Get rid of IRQF_DISABLED - (was [PATCH] genirq: warn about IRQF_SHARED|IRQF_DISABLED)

Alan Cox alan at lxorguk.ukuu.org.uk
Mon Nov 30 09:47:02 EST 2009


On Mon, 30 Nov 2009 15:24:40 +0100 (CET)
Thomas Gleixner <tglx at linutronix.de> wrote:

> On Mon, 30 Nov 2009, Peter Zijlstra wrote:
> > On Mon, 2009-11-30 at 14:54 +0100, Thomas Gleixner wrote:
> > > The correct solution IMNSHO is to get rid of IRQF_DISABLED and run
> > > interrupt handlers always with interrupts disabled and require them
> > > not to reenable interrupts themself.
> > > 
> > > Thoughts ?
> > 
> > I'm all for removing that brain damage:
> > 
> >   http://lkml.org/lkml/2009/3/2/33
> 
> Darn, I knew that we discussed that before, but my memory tricked me
> into believing that it was years ago :)

Well the patch listed there is utterly bogus and will cause hangs at
startup. The problem case is IRQF_SHARED|IRQF_DISABLED. The patch messes
up all the unshared cases too - and lots of non sharable IRQ hardware just
jams the IRQ line high until you beat it into sense (8530's are notorious
for getting into that kind of state at init for example).
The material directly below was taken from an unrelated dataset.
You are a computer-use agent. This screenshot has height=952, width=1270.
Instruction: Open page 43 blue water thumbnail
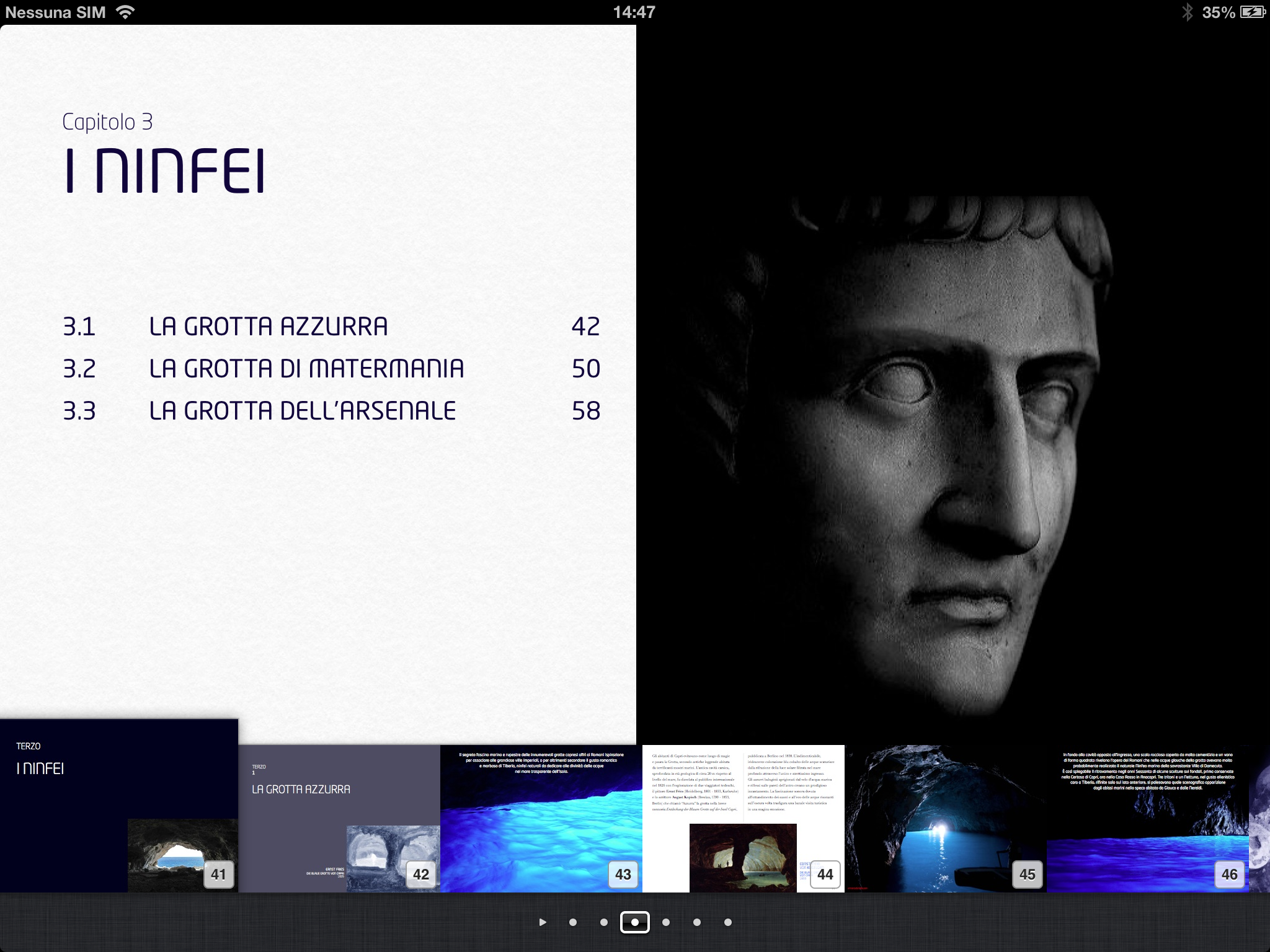(x=541, y=818)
You can't simply
remove the disabled from those drivers, you need to be able to allocate a
non-shared IRQ, and then enable it or do major driver restructuring of
obscure old driver code.

SHARED|DISABLED ought to WARN_ON() and if that doesn't motivate people
then return -EINVAL. And with any luck that'll prove 6 months later that
most of the offenders are not used and we can delete them wholesale.

DISABLE without SHARED is fine, and saves waking the dead.